Copy out the records that follow, leaving every character as it is.

------ DATA FOR REVIEW ------

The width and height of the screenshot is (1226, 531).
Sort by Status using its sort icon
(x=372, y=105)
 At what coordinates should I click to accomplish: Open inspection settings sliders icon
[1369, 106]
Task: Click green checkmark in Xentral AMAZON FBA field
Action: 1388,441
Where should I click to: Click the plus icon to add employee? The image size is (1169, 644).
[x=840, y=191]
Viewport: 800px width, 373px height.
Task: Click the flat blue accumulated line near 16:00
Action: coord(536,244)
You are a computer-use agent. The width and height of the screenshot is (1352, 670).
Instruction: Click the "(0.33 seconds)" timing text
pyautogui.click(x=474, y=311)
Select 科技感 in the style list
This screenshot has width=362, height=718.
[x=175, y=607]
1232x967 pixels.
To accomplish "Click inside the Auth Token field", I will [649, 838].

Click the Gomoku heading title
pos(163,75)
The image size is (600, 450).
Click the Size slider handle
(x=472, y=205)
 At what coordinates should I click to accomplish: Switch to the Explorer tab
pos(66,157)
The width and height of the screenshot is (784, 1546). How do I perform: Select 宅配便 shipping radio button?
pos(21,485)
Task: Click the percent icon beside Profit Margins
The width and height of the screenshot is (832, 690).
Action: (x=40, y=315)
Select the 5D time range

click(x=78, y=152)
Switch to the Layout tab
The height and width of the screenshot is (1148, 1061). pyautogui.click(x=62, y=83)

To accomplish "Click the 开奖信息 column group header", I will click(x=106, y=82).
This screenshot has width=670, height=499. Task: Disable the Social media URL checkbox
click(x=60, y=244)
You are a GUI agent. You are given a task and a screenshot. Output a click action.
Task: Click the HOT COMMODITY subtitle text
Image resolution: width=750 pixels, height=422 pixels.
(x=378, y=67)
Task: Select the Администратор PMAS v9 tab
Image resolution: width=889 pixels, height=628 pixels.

------

* RESULT FOR THIS TASK
The width and height of the screenshot is (1226, 531).
Sort by Status using its sort icon
(x=372, y=105)
 At what coordinates should I click to accomplish: Open inspection settings sliders icon
[1369, 106]
Task: Click green checkmark in Xentral AMAZON FBA field
Action: 1388,441
Where should I click to: Click the plus icon to add employee? The image size is (1169, 644).
[x=840, y=191]
Viewport: 800px width, 373px height.
Task: Click the flat blue accumulated line near 16:00
Action: coord(536,244)
You are a computer-use agent. The width and height of the screenshot is (1352, 670).
Instruction: Click the "(0.33 seconds)" timing text
pyautogui.click(x=474, y=311)
Select 科技感 in the style list
This screenshot has width=362, height=718.
[x=175, y=607]
1232x967 pixels.
To accomplish "Click inside the Auth Token field", I will [649, 838].

Click the Gomoku heading title
pos(163,75)
The image size is (600, 450).
Click the Size slider handle
(x=472, y=205)
 At what coordinates should I click to accomplish: Switch to the Explorer tab
pos(66,157)
The width and height of the screenshot is (784, 1546). How do I perform: Select 宅配便 shipping radio button?
pos(21,485)
Task: Click the percent icon beside Profit Margins
The width and height of the screenshot is (832, 690).
Action: (x=40, y=315)
Select the 5D time range

click(x=78, y=152)
Switch to the Layout tab
The height and width of the screenshot is (1148, 1061). pyautogui.click(x=62, y=83)

To accomplish "Click the 开奖信息 column group header", I will click(x=106, y=82).
This screenshot has width=670, height=499. Task: Disable the Social media URL checkbox
click(x=60, y=244)
You are a GUI agent. You are given a task and a screenshot. Output a click action.
Task: Click the HOT COMMODITY subtitle text
Image resolution: width=750 pixels, height=422 pixels.
(x=378, y=67)
Task: Select the Администратор PMAS v9 tab
Image resolution: width=889 pixels, height=628 pixels.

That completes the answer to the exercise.